The third part of the axillary artery continued further between the two roots of the median nerve, and gave subscapular artery, anterior and posterior circumflex humeral arteries, after which it continued as profunda brachii artery into the lower triangular space accompanied by the radial nerve.
While vascular variations are the commonest anatomical variations occurring in the body, brachial artery is no longer an exception to it. Most of the time, anatomical variations would not cause any symptoms or harm to the subjects who have it. However presence of anatomical variations may complicate the surgical procedure to be performed or the surgeon may need to modify the surgical approach.

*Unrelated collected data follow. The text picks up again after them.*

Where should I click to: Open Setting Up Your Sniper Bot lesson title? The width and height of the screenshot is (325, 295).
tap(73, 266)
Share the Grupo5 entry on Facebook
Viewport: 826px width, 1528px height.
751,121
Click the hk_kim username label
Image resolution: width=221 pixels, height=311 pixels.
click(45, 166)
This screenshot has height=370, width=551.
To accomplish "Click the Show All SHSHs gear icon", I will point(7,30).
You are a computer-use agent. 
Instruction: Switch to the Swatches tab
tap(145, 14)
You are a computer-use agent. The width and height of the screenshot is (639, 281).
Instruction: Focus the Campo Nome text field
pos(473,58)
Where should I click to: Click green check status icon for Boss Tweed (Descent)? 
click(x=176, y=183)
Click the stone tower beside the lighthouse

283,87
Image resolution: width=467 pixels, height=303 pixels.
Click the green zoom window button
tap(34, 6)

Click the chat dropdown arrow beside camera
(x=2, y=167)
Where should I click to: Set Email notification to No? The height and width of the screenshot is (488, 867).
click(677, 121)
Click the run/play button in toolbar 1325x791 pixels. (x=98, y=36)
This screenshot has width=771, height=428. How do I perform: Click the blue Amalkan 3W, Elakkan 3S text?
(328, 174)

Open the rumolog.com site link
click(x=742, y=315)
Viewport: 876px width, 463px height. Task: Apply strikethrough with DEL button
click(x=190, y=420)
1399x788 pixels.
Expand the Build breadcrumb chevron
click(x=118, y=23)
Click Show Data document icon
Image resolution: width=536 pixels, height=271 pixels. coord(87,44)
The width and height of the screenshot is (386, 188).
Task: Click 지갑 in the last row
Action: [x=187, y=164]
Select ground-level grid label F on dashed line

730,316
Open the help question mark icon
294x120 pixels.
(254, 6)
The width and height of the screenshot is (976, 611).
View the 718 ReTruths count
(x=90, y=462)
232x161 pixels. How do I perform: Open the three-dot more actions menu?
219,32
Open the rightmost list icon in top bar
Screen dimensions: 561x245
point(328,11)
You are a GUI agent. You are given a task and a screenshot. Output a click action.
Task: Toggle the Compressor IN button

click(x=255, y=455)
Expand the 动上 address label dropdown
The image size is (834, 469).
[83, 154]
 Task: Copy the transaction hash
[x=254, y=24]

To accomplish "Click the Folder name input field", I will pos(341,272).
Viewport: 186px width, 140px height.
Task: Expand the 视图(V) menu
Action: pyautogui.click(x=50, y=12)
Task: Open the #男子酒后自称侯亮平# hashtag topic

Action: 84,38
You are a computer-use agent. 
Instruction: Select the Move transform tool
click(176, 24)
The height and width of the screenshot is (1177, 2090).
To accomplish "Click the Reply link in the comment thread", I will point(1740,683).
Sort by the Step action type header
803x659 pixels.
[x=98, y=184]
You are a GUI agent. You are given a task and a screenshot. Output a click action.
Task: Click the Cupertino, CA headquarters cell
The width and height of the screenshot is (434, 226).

The brachial artery is widely used in clinical practice as it is much closer to the heart and it is easy to approach compared to other large arteries in the body Rossi Junior et al. [4]. Kadanoff and Balkansky [8] have reported high division of the axillary artery into superficial and deep brachial arteries [8]. Sharma [9] described bilateral presence of superficial brachial artery from the third part of the axillary artery, but in the present case it arose from the second part of the axillary artery [9]. Yang [5] studied the superficial brachial artery in Korean cadavers and classified them into three types. Type I: The superficial brachial artery divided into radial and ulnar arteries in the cubital fossa and the axillary artery became the definitive brachial artery. Type II: In this case the superficial brachial artery continued as a radial artery, type III: where the superficial brachial artery terminated in the arm. Based on the origin of superficial brachial artery from axillary artery, Type I is further sub classified into type Ia: the superficial brachial artery arose proximal to the origin of the subscapular, anterior and posterior circumflex humeral arteries. Type Ib: the superficial brachial artery arose in between the origins of subscapular and circumflex humeral arteries. In type Ic: superficial brachial artery arose from the second part of the axillary artery [5]. The current case is somewhat similar to type Ic as reported by them, the only difference being the continuation of axillary artery as profunda brachii artery in our case. Superficial brachial artery is a constant embryonic vessel that plays a pivotal role in the development of arterial system of the upper limb. A possible embryological explanation was proposed by Patnaik [10] about the development of superficial brachial artery. According to them, a communicating branch develops between the superficial and main brachial arteries. Later in normal development proximal part of superficial brachial artery disappears, but in case of the presence of superficial brachial artery, it is the proximal part of main brachial that disappears and leads to the development of superficial brachial artery which replaces the main brachial artery [10].
Since superficial brachial artery passes superficially in the arm it is at high risk for trauma, and it can be mistaken for a vein and may result in administration of drugs which lead to gangrene and several other complications. It can be avoided by careful palpation of the vessel before the administration of any drug. Nowadays radial artery is the common choice for the angiography. If the subjects with present variation undergo the transradial or transulnar approach for angiography, it may result in failure of passage of catheter because the superficial brachial artery branches out at right angle from the second part of the axillary artery. The present variation may mislead the radiologists during colour Doppler studies and digital substraction studies. However, the present variation is useful in skin flaps like medial skin free flap Yang [5]. These variations should be given attention to because of their importance in microvascular and reconstruction surgeries.